More accurately, end game to a lot of players is how you get better gear once you reach max level, which typically varies wildly from how the game plays before you’re max level, i.e. solo questing vs raiding.
GW2 hit its design goal in that you basically play the same game in GW2 whether you’re level 1 or level 80, but that doesn’t mean it’s all endgame. That means GW2 has no endgame. Since endgame is a buzzword and a determining factor in whether the subscription crowd hangs around, they can’t exactly say that.
The temporary areas are probably to give a sense of focus and urgency for the subscription crowd to keep them in game.
I don’t want to be a hero. I liked Everquest back in the day where you were just another face, and your reputation and standing was solely what you had with the other players in your community. Even early WoW didn’t go too far out of its way to stroke your ego.
But lately games try to make you feel as if you’ve made a difference, except that every place you visit always has the same problems they’ve always had. Rift was the worst, with the fireworks shows after you completed a quest line, sometimes while the town was crumbling around you.
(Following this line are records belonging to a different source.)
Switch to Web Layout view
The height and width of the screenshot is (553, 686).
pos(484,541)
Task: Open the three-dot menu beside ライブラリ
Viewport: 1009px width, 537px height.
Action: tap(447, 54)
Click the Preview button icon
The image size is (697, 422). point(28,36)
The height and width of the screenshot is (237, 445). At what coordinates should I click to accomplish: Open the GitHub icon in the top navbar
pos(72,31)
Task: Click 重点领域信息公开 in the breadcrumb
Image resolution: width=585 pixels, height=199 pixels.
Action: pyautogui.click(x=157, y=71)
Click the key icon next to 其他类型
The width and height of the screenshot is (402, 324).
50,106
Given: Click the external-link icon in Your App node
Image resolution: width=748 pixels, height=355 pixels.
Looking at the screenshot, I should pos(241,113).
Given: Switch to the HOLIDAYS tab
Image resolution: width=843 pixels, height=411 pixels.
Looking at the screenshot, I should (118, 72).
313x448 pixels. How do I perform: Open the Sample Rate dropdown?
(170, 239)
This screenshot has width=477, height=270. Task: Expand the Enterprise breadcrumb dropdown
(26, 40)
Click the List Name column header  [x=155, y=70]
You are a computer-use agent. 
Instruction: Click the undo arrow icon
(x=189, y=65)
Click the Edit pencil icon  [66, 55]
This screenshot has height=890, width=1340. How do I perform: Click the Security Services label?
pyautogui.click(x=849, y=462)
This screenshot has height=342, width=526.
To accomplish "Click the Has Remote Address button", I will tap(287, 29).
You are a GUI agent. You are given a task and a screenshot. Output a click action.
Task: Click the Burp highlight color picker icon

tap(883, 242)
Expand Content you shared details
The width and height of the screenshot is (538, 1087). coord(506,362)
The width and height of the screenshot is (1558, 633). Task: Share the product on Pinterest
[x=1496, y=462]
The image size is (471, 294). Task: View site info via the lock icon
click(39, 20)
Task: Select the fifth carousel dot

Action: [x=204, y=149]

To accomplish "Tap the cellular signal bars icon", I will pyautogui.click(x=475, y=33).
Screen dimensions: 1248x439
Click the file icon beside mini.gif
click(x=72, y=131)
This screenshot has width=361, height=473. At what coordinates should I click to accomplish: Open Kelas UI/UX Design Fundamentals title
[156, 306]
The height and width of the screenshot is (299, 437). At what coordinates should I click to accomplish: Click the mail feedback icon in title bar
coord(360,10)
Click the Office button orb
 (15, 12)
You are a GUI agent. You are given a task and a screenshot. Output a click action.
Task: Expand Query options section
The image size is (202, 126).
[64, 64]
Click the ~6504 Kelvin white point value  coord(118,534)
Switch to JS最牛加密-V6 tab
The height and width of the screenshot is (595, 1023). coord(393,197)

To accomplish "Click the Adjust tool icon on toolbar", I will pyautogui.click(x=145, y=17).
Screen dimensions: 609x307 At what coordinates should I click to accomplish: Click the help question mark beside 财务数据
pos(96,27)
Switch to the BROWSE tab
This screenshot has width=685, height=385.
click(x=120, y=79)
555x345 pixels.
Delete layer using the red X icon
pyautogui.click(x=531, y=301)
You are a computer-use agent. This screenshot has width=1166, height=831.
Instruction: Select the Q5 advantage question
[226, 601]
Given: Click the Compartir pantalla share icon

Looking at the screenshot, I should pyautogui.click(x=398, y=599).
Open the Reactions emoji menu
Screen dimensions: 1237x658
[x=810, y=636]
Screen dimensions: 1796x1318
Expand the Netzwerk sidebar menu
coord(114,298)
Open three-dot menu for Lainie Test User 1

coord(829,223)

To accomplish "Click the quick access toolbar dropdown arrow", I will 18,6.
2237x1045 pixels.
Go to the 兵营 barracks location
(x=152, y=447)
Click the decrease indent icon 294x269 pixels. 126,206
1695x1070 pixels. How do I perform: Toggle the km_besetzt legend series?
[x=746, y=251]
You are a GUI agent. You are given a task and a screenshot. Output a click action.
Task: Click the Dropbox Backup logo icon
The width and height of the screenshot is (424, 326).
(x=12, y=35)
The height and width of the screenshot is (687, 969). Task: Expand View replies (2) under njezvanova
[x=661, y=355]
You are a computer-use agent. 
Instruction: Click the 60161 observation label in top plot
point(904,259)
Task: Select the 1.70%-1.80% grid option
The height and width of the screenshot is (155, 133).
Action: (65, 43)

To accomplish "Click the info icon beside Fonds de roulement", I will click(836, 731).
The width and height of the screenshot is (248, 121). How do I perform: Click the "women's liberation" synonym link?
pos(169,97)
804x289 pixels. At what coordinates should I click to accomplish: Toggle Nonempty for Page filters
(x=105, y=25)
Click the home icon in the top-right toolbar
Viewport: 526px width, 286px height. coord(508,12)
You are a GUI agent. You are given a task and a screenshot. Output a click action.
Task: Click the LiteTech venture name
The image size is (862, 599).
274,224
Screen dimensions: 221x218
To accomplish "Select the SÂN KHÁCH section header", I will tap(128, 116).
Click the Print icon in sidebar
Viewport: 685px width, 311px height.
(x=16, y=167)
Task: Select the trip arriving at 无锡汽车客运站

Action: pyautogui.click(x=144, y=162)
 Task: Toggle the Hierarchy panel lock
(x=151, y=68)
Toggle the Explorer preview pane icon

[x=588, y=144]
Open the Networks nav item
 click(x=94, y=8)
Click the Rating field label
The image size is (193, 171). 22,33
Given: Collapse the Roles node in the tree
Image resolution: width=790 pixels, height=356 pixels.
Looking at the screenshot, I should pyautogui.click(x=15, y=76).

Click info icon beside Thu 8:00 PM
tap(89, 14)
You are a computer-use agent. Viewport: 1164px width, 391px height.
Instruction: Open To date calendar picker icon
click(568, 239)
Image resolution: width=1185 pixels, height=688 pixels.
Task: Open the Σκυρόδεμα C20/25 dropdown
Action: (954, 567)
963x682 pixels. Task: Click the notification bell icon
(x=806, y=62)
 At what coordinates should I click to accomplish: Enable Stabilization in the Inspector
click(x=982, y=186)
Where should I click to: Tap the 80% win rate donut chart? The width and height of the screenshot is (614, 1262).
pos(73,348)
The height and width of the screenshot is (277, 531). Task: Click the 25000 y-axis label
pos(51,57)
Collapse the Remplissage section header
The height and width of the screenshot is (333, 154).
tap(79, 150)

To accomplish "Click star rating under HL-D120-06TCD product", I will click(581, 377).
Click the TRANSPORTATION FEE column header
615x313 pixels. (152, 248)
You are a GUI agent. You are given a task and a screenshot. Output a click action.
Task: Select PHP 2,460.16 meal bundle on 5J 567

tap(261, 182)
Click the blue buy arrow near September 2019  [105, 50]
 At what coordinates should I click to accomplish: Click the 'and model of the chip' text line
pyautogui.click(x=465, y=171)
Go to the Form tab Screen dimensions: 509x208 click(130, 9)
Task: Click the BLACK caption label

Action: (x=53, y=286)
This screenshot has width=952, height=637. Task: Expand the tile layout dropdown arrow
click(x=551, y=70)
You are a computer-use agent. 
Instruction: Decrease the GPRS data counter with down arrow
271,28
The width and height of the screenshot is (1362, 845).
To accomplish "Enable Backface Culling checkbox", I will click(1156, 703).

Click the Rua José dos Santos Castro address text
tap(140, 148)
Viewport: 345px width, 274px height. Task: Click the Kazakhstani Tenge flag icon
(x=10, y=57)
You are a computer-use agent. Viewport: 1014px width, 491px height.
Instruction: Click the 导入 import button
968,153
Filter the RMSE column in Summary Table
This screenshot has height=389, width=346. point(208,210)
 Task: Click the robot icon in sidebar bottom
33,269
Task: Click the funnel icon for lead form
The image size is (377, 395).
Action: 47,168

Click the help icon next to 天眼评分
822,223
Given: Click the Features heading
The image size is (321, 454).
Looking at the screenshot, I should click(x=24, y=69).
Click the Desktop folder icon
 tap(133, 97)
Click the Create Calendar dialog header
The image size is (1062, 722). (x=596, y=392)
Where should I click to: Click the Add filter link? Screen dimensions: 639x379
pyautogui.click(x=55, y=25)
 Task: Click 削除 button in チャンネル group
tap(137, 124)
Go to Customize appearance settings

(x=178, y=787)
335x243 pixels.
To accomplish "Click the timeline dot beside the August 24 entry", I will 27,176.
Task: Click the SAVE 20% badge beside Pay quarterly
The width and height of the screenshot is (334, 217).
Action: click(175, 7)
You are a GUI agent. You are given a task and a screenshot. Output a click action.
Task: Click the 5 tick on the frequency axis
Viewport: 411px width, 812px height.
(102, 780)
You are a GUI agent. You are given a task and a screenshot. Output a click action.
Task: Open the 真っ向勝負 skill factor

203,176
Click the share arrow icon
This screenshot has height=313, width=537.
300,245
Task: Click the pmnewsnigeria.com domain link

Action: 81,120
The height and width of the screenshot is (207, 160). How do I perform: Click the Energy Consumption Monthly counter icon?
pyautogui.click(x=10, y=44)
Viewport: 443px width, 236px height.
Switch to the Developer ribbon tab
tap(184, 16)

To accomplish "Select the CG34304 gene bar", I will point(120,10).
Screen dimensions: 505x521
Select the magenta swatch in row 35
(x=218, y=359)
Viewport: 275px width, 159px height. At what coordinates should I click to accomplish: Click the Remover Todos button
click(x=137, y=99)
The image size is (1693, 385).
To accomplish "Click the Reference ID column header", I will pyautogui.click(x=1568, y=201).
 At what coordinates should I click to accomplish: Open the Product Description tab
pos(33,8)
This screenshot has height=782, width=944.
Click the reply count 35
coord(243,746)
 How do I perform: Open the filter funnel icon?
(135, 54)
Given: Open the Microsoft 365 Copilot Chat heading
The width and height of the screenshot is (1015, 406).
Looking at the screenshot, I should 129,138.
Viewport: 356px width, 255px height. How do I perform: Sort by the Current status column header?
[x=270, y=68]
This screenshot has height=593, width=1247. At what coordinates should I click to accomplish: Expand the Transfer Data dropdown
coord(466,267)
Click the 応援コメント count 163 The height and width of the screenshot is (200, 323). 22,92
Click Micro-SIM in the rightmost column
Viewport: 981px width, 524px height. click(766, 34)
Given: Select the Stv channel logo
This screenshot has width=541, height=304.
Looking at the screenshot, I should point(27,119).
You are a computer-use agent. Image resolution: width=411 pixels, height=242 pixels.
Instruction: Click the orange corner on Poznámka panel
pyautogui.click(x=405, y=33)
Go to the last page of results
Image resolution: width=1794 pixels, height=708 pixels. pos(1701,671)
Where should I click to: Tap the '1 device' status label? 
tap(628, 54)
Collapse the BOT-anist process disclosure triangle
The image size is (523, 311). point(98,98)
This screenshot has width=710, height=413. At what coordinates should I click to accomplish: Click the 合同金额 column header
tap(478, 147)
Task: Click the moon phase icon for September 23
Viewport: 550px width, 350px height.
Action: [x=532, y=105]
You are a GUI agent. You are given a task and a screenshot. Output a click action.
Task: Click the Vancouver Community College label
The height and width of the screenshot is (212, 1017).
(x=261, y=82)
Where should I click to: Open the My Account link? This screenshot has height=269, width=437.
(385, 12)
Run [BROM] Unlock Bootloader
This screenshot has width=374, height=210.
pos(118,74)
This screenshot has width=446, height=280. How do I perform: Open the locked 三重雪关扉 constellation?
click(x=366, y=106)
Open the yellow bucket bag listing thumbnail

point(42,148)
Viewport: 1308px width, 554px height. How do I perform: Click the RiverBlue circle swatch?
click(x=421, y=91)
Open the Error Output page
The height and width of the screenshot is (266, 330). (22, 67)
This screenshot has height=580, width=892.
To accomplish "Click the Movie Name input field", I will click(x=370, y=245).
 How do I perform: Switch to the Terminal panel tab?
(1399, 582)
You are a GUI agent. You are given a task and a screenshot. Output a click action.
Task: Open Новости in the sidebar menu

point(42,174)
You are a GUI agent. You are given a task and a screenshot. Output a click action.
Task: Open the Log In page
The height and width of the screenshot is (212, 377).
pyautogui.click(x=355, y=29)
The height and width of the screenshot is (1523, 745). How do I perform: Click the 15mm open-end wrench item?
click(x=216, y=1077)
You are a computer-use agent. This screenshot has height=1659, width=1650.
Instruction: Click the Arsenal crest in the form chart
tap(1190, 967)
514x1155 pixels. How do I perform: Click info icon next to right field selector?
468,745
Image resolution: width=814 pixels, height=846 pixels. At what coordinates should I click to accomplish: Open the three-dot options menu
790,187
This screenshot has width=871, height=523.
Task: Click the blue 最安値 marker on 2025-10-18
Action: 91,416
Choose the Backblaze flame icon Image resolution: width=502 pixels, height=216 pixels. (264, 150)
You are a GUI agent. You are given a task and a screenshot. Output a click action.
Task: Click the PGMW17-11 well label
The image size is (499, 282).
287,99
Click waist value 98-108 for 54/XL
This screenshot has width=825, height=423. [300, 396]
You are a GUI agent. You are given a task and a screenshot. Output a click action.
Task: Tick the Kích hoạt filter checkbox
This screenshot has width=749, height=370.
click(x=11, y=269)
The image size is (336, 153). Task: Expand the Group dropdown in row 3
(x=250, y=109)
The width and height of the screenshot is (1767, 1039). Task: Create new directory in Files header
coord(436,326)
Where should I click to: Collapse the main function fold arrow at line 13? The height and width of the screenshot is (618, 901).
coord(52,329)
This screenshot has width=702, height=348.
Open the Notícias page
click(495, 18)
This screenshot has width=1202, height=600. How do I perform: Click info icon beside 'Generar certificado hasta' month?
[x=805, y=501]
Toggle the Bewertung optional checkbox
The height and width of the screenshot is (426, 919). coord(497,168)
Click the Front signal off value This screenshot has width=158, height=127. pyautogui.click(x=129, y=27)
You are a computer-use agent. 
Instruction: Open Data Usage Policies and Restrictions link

GW2’s take on it isn’t quite so offensive, in which you matter but you clearly aren’t the main character, but I dunno. It’s still pretty artificial-feeling. And on the one battlefield where you can make your name known to the community, your nametag is obscured from your enemies.
Blah.
I mean, overall it’s a minor thing and I’ll live with it, but yeah.
I like warrior because it seems to be the most straightforward class. I could see where a lot of people would call that uninteresting, but in an ideal world brute force tends to be my style of play. Whether warrior adequately conveys brute force we’ll leave for a different conversation.
There are a couple classes I’m unwilling to play because I’m sure I won’t enjoy them, ranger probably stands out most among those. I can’t say from experience that it’s the least fun for me, but it’s the least appealing for sure.